Continued Bleeding After Embolization
Repeat angiogram from the main renal artery to reassess. Evaluate for: incomplete embolization of target, collateral supply from lumbar or capsular arteries, accessory renal artery, or new bleeding site. Deploy additional embolic material as needed. In refractory cases, consider more proximal embolization (accepting greater parenchymal loss) or surgical consultation.
Complications
Common / Expected
- Post-embolization syndrome (>90% with total embolization) — flank pain, fever, nausea/vomiting, elevated WBC; onset 1–3 days post-procedure; self-limited over several days; treat with analgesics, antipyretics, antiemetics
- Renal infarction — expected consequence of segmental artery embolization (end-arteries); superselective technique limits infarction to <10% of parenchyma in best cases
- Access site complications — groin hematoma (<2%), pseudoaneurysm; manual compression or closure device
Serious Complications
- Non-target embolization — reflux of embolic material into aorta causing spine, lower extremity, or bowel infarction; prevented by proper catheter positioning and slow injection
- Renal function loss — clinically significant with subselective embolization (up to 15–50% parenchymal infarction); rarely requires dialysis unless solitary kidney
- Abscess formation — infected infarct; low incidence; prophylactic antibiotics for tumor embolization
- Coil migration — occurs in <2% of cases; retrievable with endovascular snare
- Incomplete embolization — recurrent bleeding; usually apparent on completion angiogram; additional embolization required
Pearls & Pitfalls
References & Resources
Key Technical Points
- Superselective embolization results in <10% non-target parenchymal infarction
- Technical success rate for emergent renal artery embolization: ~93%
- Incomplete embolization and coil migration occur in <2% of cases
- Recanalization of embolized arteries is rare with current embolic agents
Primary References
- Ginat DT, Saad WEA, Turba UC. Transcatheter renal artery embolization: clinical applications and techniques. Tech Vasc Interventional Rad. 2009;12:224–239.

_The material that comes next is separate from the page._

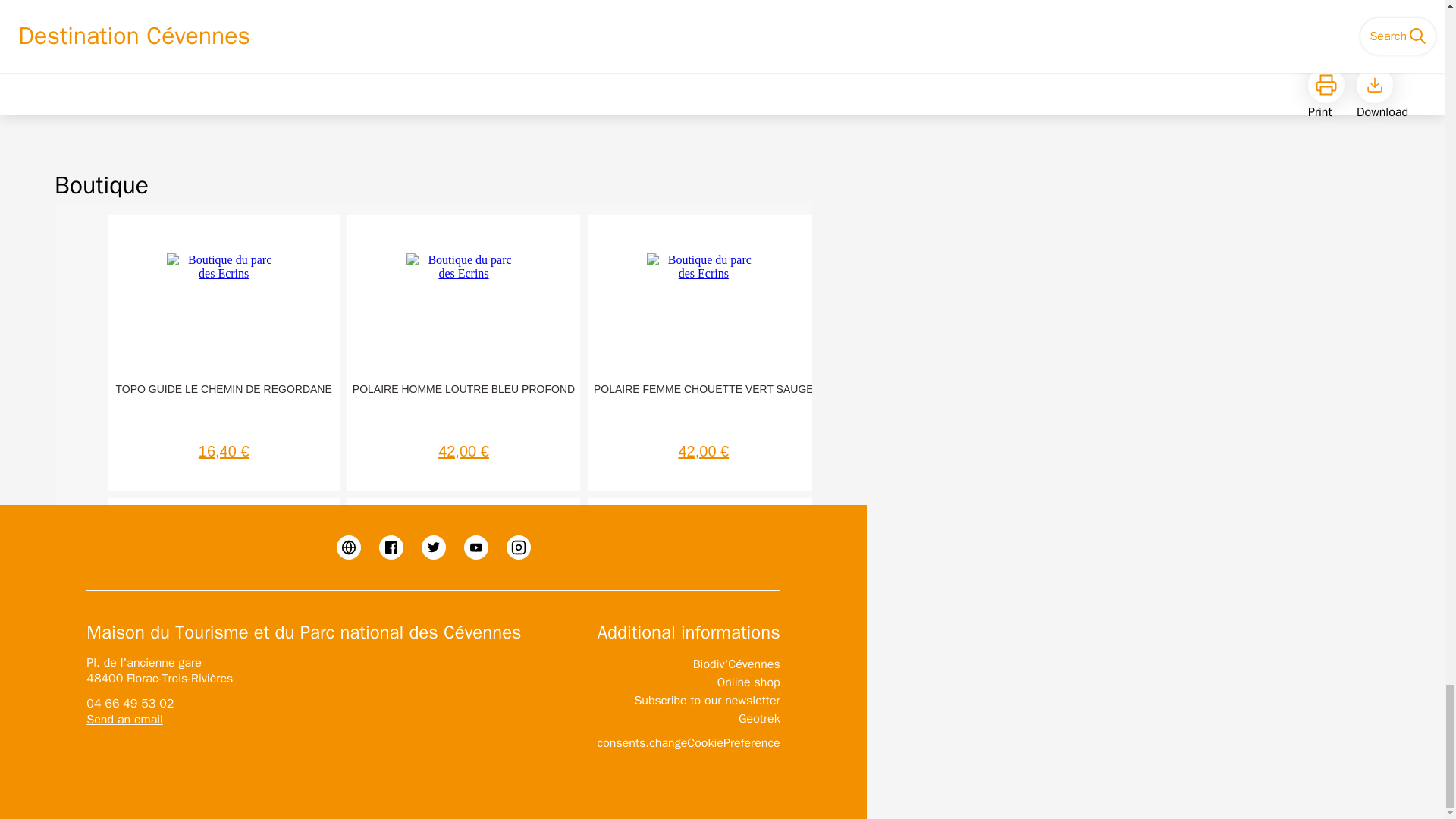
Send an email (124, 719)
Report (765, 38)
Given the description of an element on the screen output the (x, y) to click on. 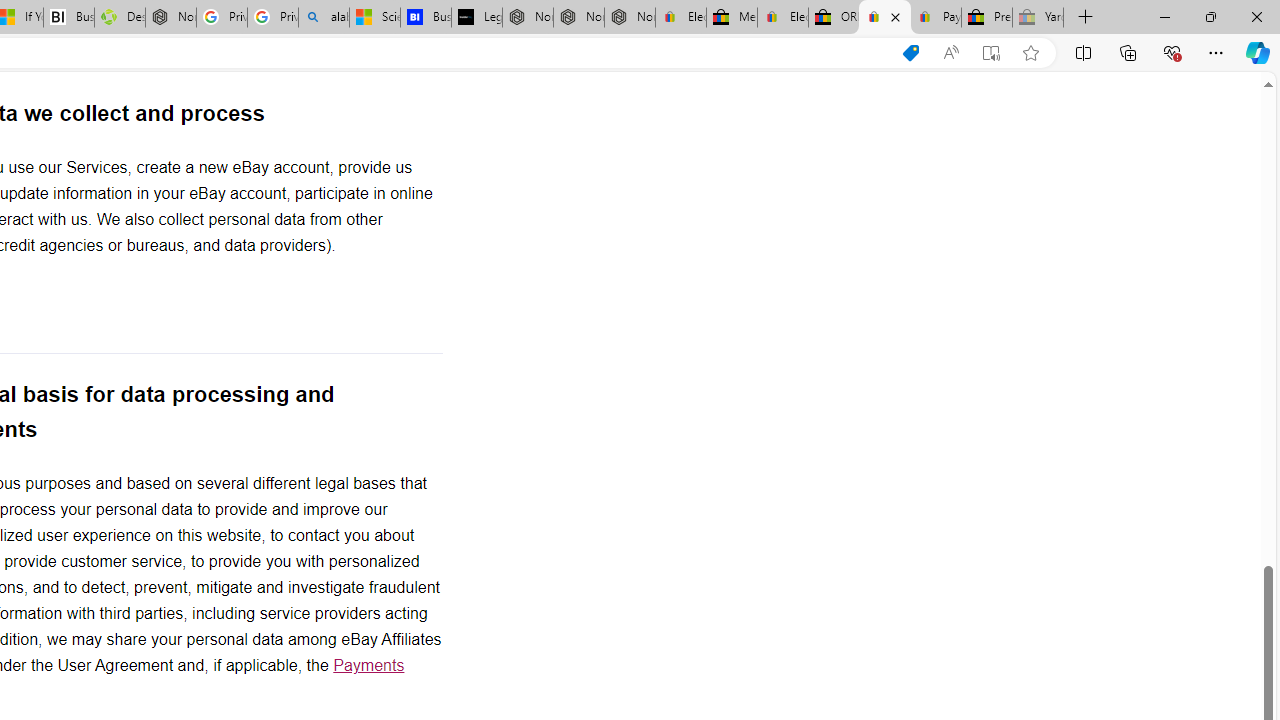
Nordace - My Account (170, 17)
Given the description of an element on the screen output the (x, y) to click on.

- Sauk S, Zuckerman DA. Renal artery embolization. Semin Intervent Radiol. 2011;28(4):396–406.
- Schwartz MJ, Smith EB, Trost DW, Vaughan ED Jr. Renal artery embolization: clinical indications and experience from over 100 cases. BJU Int. 2007;99(4):881–886.
- Jain S, et al. Renal angiomyolipoma embolization: a systematic review. Cardiovasc Intervent Radiol. 2018;41(10):1485–1498.
- Somani BK, Nabi G, Thorpe P, et al. Image-guided biopsy-diagnosed renal cell carcinoma: critical appraisal of technique and long-term follow-up. Eur Urol. 2007;51(5):1218–1228.